- Problem details
Across the data, every line with the word "level" counts once; state the total alone.

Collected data

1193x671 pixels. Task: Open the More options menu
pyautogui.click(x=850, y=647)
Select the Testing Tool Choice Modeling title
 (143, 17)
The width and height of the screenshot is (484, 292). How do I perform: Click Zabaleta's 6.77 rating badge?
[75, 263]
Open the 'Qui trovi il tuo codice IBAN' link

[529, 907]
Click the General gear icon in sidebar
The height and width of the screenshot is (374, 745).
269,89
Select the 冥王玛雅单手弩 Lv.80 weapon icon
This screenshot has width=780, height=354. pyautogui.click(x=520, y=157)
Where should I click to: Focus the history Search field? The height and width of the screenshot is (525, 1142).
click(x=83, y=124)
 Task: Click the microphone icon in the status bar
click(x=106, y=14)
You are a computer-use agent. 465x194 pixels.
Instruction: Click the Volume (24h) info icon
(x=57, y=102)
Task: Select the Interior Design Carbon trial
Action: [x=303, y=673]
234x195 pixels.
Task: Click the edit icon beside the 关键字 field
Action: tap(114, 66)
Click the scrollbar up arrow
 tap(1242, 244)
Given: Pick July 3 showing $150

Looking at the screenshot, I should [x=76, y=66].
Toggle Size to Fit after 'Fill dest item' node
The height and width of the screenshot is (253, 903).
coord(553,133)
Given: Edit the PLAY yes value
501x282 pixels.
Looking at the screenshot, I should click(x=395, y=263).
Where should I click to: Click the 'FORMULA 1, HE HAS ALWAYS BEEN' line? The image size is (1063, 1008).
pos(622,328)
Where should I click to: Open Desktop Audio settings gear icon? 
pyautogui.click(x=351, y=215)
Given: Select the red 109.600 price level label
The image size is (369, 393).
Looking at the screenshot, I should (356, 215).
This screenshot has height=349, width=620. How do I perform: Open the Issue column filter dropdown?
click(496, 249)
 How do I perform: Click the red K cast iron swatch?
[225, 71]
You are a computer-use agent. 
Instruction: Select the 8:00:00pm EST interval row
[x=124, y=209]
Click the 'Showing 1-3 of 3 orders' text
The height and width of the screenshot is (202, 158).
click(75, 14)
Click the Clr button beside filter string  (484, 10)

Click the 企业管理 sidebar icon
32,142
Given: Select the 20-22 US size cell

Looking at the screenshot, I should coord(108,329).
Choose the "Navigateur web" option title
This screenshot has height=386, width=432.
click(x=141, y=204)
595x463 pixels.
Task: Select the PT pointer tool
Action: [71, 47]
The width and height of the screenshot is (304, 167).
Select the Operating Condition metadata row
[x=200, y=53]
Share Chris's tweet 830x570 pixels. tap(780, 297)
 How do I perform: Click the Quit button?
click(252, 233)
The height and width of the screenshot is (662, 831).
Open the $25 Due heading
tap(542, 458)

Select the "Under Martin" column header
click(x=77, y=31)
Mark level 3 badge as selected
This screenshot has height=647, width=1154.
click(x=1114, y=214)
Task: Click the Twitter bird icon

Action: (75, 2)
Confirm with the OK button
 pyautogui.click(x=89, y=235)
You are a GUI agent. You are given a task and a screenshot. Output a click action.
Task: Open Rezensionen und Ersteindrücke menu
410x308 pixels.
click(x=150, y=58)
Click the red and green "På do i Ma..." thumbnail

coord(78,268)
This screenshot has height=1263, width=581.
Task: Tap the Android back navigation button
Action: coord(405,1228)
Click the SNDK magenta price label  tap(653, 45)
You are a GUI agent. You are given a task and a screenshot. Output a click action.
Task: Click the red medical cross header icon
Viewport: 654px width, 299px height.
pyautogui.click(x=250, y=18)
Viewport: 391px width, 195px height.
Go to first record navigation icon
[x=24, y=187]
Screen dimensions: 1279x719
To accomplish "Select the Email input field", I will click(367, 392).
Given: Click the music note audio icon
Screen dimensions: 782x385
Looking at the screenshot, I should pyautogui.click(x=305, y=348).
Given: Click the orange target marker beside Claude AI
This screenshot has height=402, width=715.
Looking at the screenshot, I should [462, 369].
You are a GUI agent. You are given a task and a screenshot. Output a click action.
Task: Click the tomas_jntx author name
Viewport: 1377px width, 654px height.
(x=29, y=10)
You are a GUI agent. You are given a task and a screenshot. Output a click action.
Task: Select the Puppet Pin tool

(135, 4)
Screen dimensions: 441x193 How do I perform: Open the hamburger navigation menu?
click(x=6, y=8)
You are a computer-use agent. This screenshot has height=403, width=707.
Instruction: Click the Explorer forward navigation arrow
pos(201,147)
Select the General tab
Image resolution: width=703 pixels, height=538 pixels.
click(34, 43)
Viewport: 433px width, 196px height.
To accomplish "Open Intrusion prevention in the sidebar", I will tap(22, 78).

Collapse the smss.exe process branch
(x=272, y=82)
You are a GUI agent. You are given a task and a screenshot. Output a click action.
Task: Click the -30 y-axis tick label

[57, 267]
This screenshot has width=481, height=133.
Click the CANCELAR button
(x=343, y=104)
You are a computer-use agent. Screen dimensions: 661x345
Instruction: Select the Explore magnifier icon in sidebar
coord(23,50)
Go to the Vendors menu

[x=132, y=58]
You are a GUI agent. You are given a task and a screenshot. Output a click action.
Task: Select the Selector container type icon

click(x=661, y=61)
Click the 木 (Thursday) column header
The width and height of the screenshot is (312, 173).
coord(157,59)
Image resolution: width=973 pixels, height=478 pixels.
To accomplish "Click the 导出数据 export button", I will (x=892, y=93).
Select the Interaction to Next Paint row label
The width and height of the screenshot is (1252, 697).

- Task result
2